__DIRECTIONS FOR THIS TASK__.
Rewrite the material from the line with "Where should I click to: Switch" to the line with "Looking at the screenshot, I should click(408, 134).", replacing "Viewport" with "Display area" and leaving everything else as it is.

__Records for locating described items__.
══════

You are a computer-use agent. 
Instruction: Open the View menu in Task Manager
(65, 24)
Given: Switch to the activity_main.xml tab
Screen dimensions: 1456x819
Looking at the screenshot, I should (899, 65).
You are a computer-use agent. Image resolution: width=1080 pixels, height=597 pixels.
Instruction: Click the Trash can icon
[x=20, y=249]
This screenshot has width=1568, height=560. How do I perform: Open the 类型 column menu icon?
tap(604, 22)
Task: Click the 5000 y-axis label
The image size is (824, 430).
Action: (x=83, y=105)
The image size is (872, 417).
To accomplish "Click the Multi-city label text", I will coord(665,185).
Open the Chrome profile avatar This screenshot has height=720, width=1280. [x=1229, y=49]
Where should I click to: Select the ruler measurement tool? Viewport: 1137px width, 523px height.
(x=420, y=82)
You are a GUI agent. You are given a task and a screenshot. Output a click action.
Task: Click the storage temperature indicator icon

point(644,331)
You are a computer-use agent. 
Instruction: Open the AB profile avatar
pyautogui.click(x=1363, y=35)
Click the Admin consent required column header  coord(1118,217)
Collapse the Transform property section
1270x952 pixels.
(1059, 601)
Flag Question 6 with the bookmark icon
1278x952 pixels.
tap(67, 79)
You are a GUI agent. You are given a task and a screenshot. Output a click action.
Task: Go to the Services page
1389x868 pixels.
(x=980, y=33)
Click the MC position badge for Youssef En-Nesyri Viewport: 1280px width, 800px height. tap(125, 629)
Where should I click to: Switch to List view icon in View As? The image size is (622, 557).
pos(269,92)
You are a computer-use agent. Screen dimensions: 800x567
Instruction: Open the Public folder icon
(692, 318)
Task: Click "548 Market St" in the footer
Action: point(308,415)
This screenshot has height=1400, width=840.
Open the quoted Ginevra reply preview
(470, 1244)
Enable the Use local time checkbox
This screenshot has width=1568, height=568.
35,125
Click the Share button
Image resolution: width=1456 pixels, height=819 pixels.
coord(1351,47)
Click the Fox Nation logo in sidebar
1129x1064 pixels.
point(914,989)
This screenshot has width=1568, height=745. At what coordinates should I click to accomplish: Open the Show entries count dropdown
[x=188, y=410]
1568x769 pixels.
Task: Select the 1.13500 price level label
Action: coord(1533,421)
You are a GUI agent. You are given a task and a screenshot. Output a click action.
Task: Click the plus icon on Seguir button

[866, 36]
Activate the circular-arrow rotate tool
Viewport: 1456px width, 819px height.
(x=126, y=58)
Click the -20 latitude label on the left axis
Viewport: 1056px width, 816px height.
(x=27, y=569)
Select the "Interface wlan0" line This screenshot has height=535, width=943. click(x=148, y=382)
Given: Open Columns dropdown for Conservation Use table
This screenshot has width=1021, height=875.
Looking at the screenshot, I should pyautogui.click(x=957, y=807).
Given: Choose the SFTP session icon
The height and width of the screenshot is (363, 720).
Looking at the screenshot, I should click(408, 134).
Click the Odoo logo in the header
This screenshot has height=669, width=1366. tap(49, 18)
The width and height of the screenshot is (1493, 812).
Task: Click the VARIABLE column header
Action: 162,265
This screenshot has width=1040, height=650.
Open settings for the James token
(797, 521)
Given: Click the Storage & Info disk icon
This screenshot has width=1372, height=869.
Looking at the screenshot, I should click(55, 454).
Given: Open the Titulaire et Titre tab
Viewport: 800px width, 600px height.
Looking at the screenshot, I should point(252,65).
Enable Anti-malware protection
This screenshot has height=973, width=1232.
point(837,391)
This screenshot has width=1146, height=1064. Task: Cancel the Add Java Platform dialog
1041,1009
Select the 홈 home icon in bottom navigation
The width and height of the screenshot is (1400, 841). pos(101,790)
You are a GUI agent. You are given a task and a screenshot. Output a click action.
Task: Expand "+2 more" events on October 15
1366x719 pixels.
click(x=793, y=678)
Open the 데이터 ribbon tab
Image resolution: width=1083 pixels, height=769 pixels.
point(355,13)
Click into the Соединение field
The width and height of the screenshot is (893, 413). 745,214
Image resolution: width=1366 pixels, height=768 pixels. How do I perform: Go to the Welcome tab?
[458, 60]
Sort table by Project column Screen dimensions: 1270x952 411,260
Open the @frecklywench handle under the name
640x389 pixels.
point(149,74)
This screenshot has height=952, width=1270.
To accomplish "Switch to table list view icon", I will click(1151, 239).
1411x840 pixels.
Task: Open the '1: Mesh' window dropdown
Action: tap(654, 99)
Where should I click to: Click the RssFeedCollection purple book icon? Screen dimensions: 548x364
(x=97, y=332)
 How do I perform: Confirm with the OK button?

══════

__ANSWER TO THE TASK__.
Where should I click to: Switch to List view icon in View As? The image size is (622, 557).
pos(269,92)
You are a computer-use agent. Screen dimensions: 800x567
Instruction: Open the Public folder icon
(692, 318)
Task: Click "548 Market St" in the footer
Action: point(308,415)
This screenshot has height=1400, width=840.
Open the quoted Ginevra reply preview
(470, 1244)
Enable the Use local time checkbox
This screenshot has width=1568, height=568.
35,125
Click the Share button
Image resolution: width=1456 pixels, height=819 pixels.
coord(1351,47)
Click the Fox Nation logo in sidebar
1129x1064 pixels.
point(914,989)
This screenshot has width=1568, height=745. At what coordinates should I click to accomplish: Open the Show entries count dropdown
[x=188, y=410]
1568x769 pixels.
Task: Select the 1.13500 price level label
Action: coord(1533,421)
You are a GUI agent. You are given a task and a screenshot. Output a click action.
Task: Click the plus icon on Seguir button

[866, 36]
Activate the circular-arrow rotate tool
Display area: 1456px width, 819px height.
(x=126, y=58)
Click the -20 latitude label on the left axis
Display area: 1056px width, 816px height.
(x=27, y=569)
Select the "Interface wlan0" line This screenshot has height=535, width=943. click(x=148, y=382)
Given: Open Columns dropdown for Conservation Use table
This screenshot has width=1021, height=875.
Looking at the screenshot, I should pyautogui.click(x=957, y=807).
Given: Choose the SFTP session icon
The height and width of the screenshot is (363, 720).
Looking at the screenshot, I should click(408, 134).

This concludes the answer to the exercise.